Leader Election and Log Replication in Raft – Part 1

In this post, I will talk about two critical components of Raft consensus algorithm. My post will majorly focus on the explanation of these concepts as I interpreted from this extremely good paper on Raft. Of few papers I have read, it is one of the most well written paper on distributed systems and related topics.

Introduction to Raft

Raft is a consensus algorithm for implementing fault tolerant distributed systems using a replicated state machine approach. Consider the distributed system to be a cluster of machines or servers. There needs to be a some fault tolerant strategy/algorithm that makes these machines operate as a single unit such that each server executes the client’s commands, transactions in a consistent manner. In a distributed system built with replicated state machine approach, each server runs a deterministic state machine that:

  • Has a given state.
  • Takes some command(s) as inputs.
  • Generates output(s).
  • Moves on to a new state after generating the output.

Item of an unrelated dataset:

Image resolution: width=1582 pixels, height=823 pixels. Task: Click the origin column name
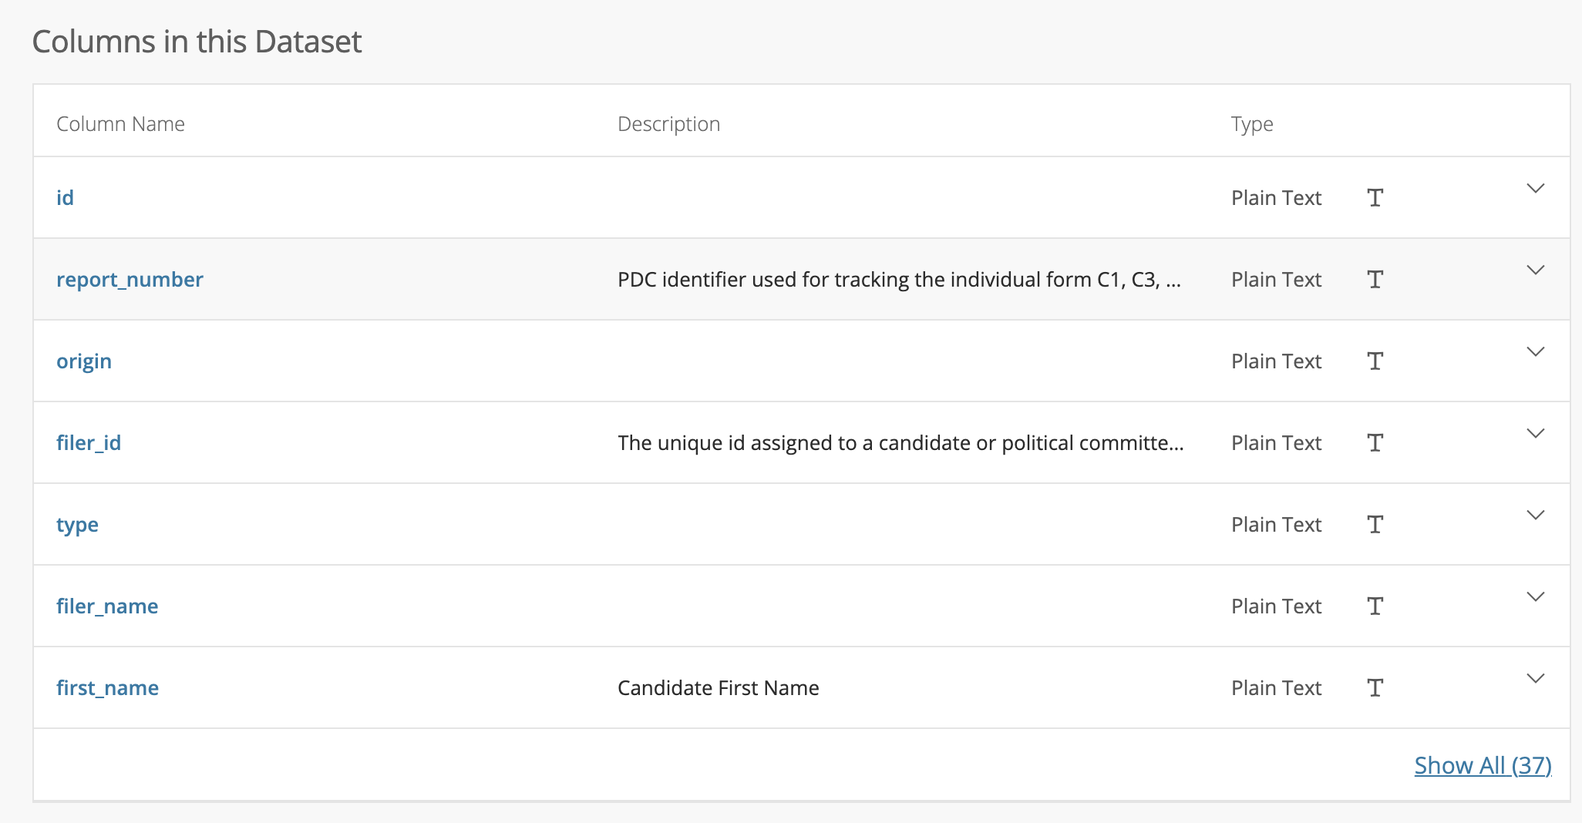[84, 361]
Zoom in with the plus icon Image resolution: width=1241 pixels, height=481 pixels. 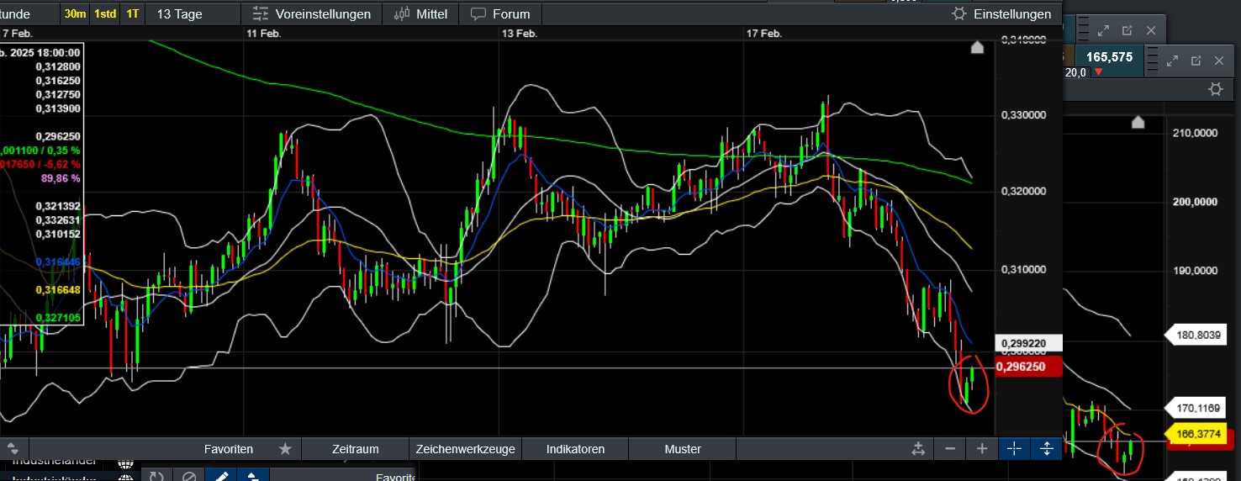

The goal is to have each server feed the same sequence of input commands into its state machine such that it generates the same output(s) and new state after processing the input commands on each server. This is why we say that each server runs a deterministic state machine — two different deterministic state machines when fed the same set of input commands in the exact same order will produce identical output state.

How do we achieve this ? This is where consensus or agreement algorithm has a huge role to play. At the heart of raft consensus algorithm is a persistent log containing commands issued by the client. The job of the consensus algorithm is to consistently replicate this log across all the servers in the cluster. The log on each server is the source of input commands for their respective state machines. A distributed system built with Raft can be imagined as:

  • Each server in the cluster runs an instance of Raft consensus module and has a persistent log to store the commands received from client.
  • The consensus module on a server receives commands from client, adds them to the local log, and communicates with the consensus module running on other servers to consistently replicate the command(s) onto their logs in a way that they are stored in the same order in all the logs.
  • Each server feeds (in the same order) the input commands from its local log into its state machine engine, generates same output state and appropriate result is returned back to the client.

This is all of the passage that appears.